Nos seus deslocamentos que são frequentes, Centralino enfrenta congestionamentos de quarteirões pela literal falta de sincronização  dos semáforos, principalmente nos horários de rush e no sábado de manhã. Ele não entende como a região central pode privilegiar o estacionamento de veículos  nas duas  faixas laterais das ruas, deixando somente o corredor central ao tráfego de apenas um veículo.

Como munícipe que paga em dia seus impostos,  ele  não abre mão de viver no centro da cidade em que nasceu e onde criou seus filhos, contudo,  está indignado com a miopia das autoridades de trânsito, como também fica indignado com a dificuldade de atravessar o cruzamento da Rua Brasil, vindo pela Rua Bahia, mesmo nos horários de não pico.

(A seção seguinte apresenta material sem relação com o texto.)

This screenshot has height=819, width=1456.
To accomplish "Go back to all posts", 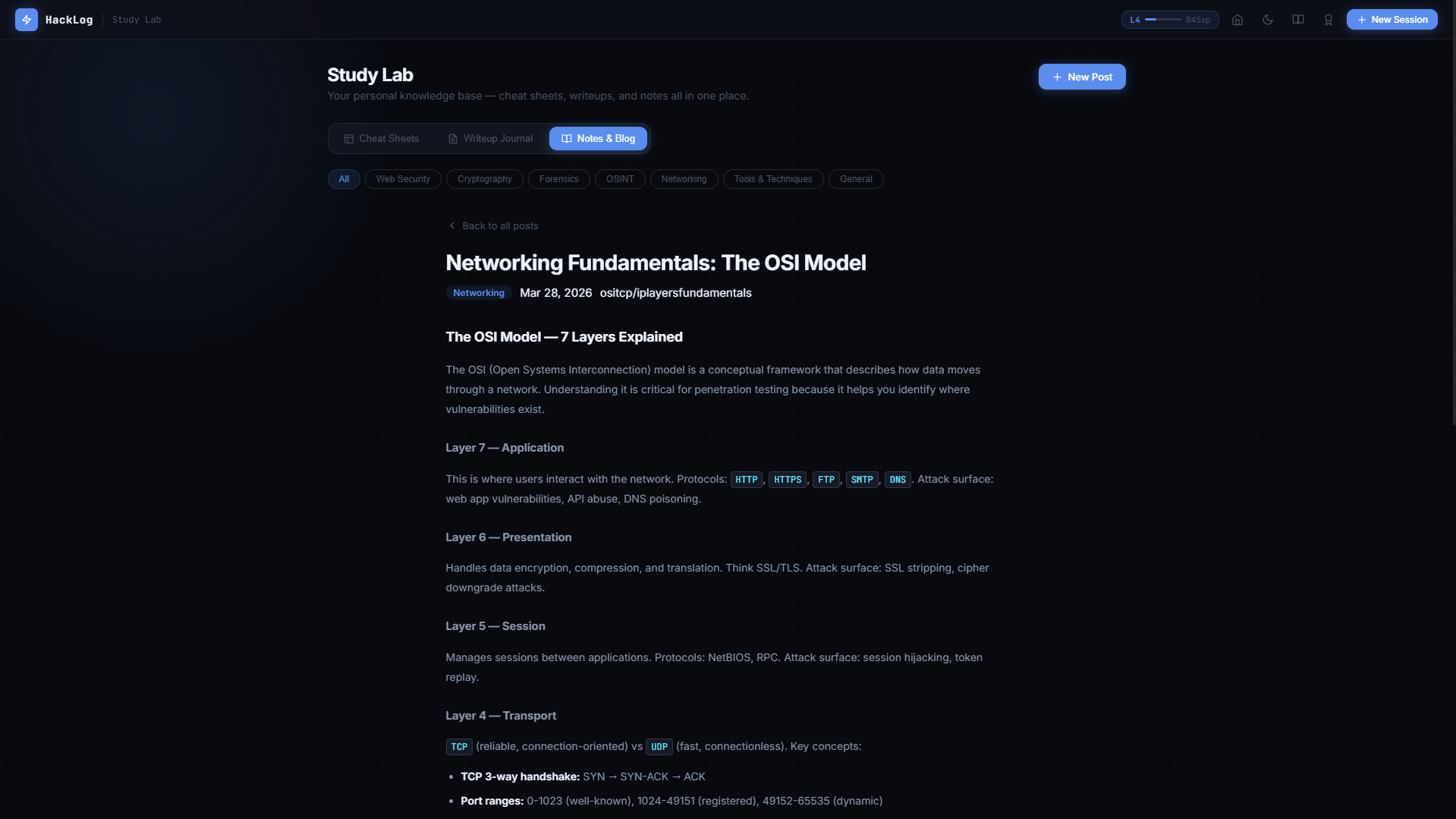I will [500, 226].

Centralino reconhece que o brilhante secretário de transportes Zezinho Garcia (nem sempre compreendido à sua época),  fez um excelente trabalho na questão de trânsito e se,  ainda vivo estivesse e exercendo o mesmo cargo,  tem certeza que ele seguramente adotaria medidas e  tomaria providências para, senão resolver o problema, ao menos minimizá-lo.

Centralino demorou quinze minutos no sábado para se deslocar pela Rua 13 de Maio, das proximidades do colégio  Paulo de Lima Correia até o Mercadão, na baixada, porque no corredor central somente era possível um veículo transitar. Ele notou também que a maioria dos veículos estacionados na referida rua não dispunha do cartão da área azul, a exemplo dos veículos estacionados nas demais vias públicas onde o cartão se faz obrigatório.

Então pensou consigo mesmo: – O poder público,  além de não cuidar do trânsito como deveria,  de quebra ainda é péssimo na fiscalização da área azul. E arrematou:  E os condutores que se danem! – Centralino tem visto que nas cidades de porte médio e grande,  as principais artérias da cidade e as ruas centrais,   privilegiam o escoamento rápido dos veículos, não permitindo estacionamento na via pública e quando é permitido,  isso ocorre somente de um lado.

Nessas cidades não são permitidos carros de som agredindo os tímpanos dos cidadãos e as faixas de pedestres são respeitadas com severa punição aos infratores. Ele fica triste e não entende como uma cidade que está às vésperas de completar um século,  continua sendo provinciana e retrógrada em alguns aspectos e moderna em outros.

Mas, nem por isso, apesar do seu inconformismo,  vai desistir de do alto do seu apartamento contemplar o urubu solitário na grade no teto do Edifício Drogasil, as pessoas caminhando pelo calçadão todo encardido e que urge de melhor apresentação, os carros disputando espaço nos cruzamentos da Rua Brasil sem nenhum agente de trânsito para intervir, os jardins das praças carecendo de mais flores, a ausência de luz de alerta no topo da maioria dos edifícios do centro,  enfim um cenário que poderia tornar  a cidade mais bonita.